What the exercise asks>
Please take the lines from the one holding "Given: Expand the" through the one holding "Task: Sort by Reçu le column arrows" in the data below and copy them exactly.

*** Data records ***

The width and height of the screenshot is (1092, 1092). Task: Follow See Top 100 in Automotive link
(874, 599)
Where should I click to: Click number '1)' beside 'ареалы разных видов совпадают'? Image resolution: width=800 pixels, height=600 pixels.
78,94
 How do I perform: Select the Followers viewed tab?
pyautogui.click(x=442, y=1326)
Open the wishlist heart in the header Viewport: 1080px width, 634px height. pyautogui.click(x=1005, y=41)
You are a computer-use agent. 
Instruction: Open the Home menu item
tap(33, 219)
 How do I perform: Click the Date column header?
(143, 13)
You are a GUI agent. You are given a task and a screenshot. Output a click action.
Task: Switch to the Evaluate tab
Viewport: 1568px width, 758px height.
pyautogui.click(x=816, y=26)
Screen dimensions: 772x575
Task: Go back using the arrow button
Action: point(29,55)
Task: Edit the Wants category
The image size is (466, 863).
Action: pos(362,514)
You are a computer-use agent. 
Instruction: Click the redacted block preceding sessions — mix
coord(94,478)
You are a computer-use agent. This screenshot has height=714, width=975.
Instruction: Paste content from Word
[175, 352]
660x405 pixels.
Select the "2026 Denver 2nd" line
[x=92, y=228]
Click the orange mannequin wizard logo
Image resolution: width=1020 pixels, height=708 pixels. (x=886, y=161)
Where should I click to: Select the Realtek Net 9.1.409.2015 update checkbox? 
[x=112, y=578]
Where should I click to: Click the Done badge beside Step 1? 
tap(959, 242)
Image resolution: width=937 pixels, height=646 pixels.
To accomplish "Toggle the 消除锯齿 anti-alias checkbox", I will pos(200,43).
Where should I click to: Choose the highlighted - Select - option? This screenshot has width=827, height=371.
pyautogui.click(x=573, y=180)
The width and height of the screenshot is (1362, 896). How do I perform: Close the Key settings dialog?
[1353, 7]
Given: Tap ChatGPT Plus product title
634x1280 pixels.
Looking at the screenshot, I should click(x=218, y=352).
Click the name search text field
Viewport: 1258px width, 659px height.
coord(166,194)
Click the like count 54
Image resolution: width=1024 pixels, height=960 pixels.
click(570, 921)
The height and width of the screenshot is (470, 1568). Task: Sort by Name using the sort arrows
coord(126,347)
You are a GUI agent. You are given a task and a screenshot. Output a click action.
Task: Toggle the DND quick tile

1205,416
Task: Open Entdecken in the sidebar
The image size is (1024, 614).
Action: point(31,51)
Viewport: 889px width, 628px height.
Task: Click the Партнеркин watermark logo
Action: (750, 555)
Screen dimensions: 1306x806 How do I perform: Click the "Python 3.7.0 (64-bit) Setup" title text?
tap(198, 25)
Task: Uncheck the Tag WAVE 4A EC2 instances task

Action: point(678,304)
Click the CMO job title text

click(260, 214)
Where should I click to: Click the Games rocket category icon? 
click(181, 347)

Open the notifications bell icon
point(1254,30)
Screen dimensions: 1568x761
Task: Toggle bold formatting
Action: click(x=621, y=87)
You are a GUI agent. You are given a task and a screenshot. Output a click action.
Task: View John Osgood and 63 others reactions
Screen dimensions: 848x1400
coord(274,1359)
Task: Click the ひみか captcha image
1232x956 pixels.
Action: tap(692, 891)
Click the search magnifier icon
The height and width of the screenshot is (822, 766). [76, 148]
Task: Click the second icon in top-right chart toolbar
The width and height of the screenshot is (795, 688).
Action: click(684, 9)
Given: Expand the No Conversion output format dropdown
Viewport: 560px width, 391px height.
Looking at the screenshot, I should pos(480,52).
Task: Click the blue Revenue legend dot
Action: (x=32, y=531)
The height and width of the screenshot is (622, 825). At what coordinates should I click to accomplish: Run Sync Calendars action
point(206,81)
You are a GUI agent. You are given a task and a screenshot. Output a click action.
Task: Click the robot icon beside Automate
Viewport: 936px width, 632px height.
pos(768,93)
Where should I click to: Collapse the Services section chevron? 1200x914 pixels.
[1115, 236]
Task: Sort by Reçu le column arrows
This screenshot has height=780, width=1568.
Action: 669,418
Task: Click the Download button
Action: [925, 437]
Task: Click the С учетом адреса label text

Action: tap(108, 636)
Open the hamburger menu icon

***

Task output>
Given: Expand the No Conversion output format dropdown
Viewport: 560px width, 391px height.
Looking at the screenshot, I should pos(480,52).
Task: Click the blue Revenue legend dot
Action: (x=32, y=531)
The height and width of the screenshot is (622, 825). At what coordinates should I click to accomplish: Run Sync Calendars action
point(206,81)
You are a GUI agent. You are given a task and a screenshot. Output a click action.
Task: Click the robot icon beside Automate
Viewport: 936px width, 632px height.
pos(768,93)
Where should I click to: Collapse the Services section chevron? 1200x914 pixels.
[1115, 236]
Task: Sort by Reçu le column arrows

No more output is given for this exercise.